Disc Three: (Series Two, Episodes 1-6)

The lone extra here, aside from commentary tracks on every episode, is a character playlist.

Disc Four: (Series Two Bonus Features)

The 43 minute, 43 second featurette "Little Documentary" (presented in anamorphic widescreen) kicks things off, followed by the 22 minute, 20 second "Comic Relief Special" (presented in anamorphic widescreen with optional commentary); two minutes, 53 seconds of "Comic Relief" outtakes; 49 minutes, 51 seconds of deleted scenes from Series Two (presented in anamorphic widescreen, with optional commentary) and the 43 minute, 13 second featurette "Little Britain at the NFT" (presented in anamorphic widescreen). The 34 minute, 22 second appearance on radio's "The Chris Moyles Show," the 34 minute, 51 second appearance on Jonathan Ross' radio program, the nine minute, 56 second appearance on "Friday Night with Jonathan Ross" (presented in anamorphic widescreen), a one minute, three second "Richard & Judy" sketch and a one minute, 58 second "Dafydd" sketch complete the disc.

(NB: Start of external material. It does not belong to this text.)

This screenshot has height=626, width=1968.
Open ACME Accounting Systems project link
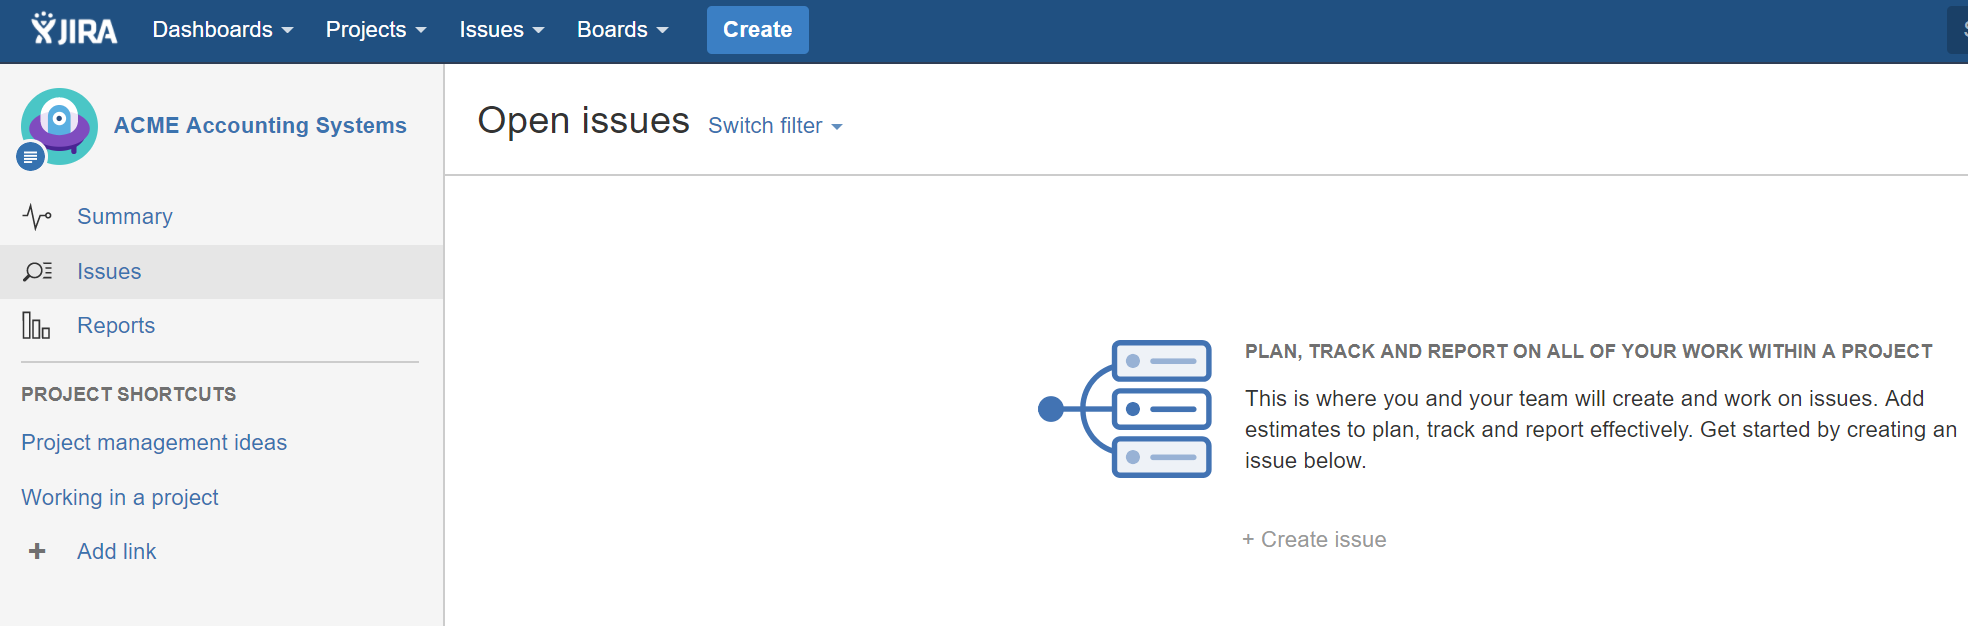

Disc Five: (Series Three, Episodes 1-6)

The lone extra here, aside from commentary tracks on every episode, is a character playlist.

Disc Six: (Series Three Bonus Features)

Forty-four minutes, 20 seconds of deleted scenes from Series Three (presented in anamorphic widescreen, with optional commentary) get the ball rolling, with the 48 minute, 43 second "South Bank Show" special; 36 minutes, 37 seconds of "Little Britain Night" highlights, a 30-second "Little Britain Live" trailer; a 14 minute, 50 second "Richard & Judy" interview; nine minutes, 41 seconds of Walliams on "Top Gear" and a 28 minute radio interview with David Baddiel finishing the disc off.

Disc Seven: (Little Britain Abroad)

The two episodes of Little Britain Abroad are presented as originally broadcast in anamorphic widescreen and Dolby 2.0 stereo, with optional commentary. In addition, the 58 minute, 58 second doc "Little Britain Down Under" (presented in anamorphic widescreen); the 45 minute, 33 second "Little Britain Live Does Comic Relief"; five minutes, nine seconds of deleted scenes from Abroad and a 50-second "Comic Relief" trailer complete the disc.

Disc Eight: (Little Britain Live)

In addition to the Live show (presented in anamorphic widescreen with optional commentary), there's the 13 minute, 41 second featurette "Making the Tour" (presented in anamorphic widescreen); the one minute, 47 second "Lou & Andy in Blackpool" trailer (presented in anamorphic widescreen, with optional commentary); the two minute "Fatfighters" scene (presented in anamorphic widescreen, with optional commentary); the 58 minute, 18 second doc "Little Britain's Big Swim" (presented in anamorphic widescreen, with 23 minutes and 45 seconds' worth of deleted scenes); the 11 minute, 49 second featurette "Making the DVD" (presented in anamorphic widescreen) and 15 minutes, 15 seconds of deleted scenes from Live, presented in anamorphic widescreen with optional commentary.

Final Thoughts:

With its blend of surreal humor -- the episodes are often narrated by a stereotypical stuffy Brit -- eerily evocative roleplaying and searing sense of humor, Little Britain isn't for all tastes, but for those who give into its deranged, daring sensibility, you'll be rewarded with one of the most socially devastating TV shows in recent memory. This eight-disc set, a repackaging of previous series and specials, is nevertheless stuffed to the seams with bonus features and well worth picking up if you own none of the earlier Little Britain releases. A cinch for the DVD Talk Collectors Series.